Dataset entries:
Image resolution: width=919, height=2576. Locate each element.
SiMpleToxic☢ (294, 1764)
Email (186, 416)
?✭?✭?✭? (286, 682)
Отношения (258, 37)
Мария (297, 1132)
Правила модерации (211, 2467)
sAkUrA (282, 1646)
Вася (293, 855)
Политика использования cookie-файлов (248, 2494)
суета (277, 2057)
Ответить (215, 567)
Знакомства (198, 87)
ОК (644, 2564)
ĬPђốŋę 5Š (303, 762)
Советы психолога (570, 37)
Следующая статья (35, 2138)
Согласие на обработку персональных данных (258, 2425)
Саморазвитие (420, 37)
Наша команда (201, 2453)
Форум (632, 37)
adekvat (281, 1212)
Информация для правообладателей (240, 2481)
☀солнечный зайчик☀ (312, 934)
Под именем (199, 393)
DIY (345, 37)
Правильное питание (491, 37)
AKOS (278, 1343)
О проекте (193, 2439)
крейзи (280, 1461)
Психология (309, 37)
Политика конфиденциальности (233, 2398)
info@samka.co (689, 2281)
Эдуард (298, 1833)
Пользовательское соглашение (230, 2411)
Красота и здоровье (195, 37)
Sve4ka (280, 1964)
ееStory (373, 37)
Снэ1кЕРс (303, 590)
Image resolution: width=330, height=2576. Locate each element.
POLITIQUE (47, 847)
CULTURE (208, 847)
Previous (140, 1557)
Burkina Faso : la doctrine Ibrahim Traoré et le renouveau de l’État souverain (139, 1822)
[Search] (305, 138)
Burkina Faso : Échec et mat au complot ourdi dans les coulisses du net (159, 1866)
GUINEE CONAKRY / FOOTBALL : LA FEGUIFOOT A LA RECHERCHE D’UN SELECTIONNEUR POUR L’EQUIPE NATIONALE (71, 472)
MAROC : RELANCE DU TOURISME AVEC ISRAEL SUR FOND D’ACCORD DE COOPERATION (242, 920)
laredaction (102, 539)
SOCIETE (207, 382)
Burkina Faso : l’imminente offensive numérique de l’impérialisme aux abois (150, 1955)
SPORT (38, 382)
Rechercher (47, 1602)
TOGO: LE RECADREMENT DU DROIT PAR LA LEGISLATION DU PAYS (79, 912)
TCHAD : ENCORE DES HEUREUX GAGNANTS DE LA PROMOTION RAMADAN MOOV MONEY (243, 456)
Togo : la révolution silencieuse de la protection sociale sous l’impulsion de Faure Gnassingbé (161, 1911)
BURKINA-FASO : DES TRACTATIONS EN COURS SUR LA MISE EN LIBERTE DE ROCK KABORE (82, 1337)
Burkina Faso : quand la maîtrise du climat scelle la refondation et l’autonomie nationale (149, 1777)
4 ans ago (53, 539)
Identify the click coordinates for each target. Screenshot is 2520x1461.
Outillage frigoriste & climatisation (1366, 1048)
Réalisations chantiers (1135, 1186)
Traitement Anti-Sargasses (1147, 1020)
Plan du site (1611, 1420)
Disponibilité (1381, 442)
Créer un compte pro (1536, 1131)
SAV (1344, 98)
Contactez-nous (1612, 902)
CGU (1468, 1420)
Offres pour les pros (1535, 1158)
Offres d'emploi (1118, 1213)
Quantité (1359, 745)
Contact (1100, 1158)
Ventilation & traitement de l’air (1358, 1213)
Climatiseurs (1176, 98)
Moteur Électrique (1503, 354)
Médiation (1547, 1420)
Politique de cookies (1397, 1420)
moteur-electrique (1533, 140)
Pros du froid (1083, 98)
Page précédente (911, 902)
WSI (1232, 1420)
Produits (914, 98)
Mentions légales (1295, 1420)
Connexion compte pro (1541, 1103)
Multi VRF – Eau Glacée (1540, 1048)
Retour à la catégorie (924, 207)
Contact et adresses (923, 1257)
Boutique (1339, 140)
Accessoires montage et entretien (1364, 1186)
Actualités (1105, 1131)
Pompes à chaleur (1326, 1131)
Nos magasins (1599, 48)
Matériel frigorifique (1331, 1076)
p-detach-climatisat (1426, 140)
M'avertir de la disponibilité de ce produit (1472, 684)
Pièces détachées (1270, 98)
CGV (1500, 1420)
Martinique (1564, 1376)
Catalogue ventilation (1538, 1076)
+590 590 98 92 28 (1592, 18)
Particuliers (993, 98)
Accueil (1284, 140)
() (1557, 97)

> [Problem details]:
The range begins at the line containing "Mentions légales (1295, 1420)" and ends at the last line of the entries; reproduce it exactly.

> [Solution]:
Mentions légales (1295, 1420)
Connexion compte pro (1541, 1103)
Multi VRF – Eau Glacée (1540, 1048)
Retour à la catégorie (924, 207)
Contact et adresses (923, 1257)
Boutique (1339, 140)
Accessoires montage et entretien (1364, 1186)
Actualités (1105, 1131)
Pompes à chaleur (1326, 1131)
Nos magasins (1599, 48)
Matériel frigorifique (1331, 1076)
p-detach-climatisat (1426, 140)
M'avertir de la disponibilité de ce produit (1472, 684)
Pièces détachées (1270, 98)
CGV (1500, 1420)
Martinique (1564, 1376)
Catalogue ventilation (1538, 1076)
+590 590 98 92 28 (1592, 18)
Particuliers (993, 98)
Accueil (1284, 140)
() (1557, 97)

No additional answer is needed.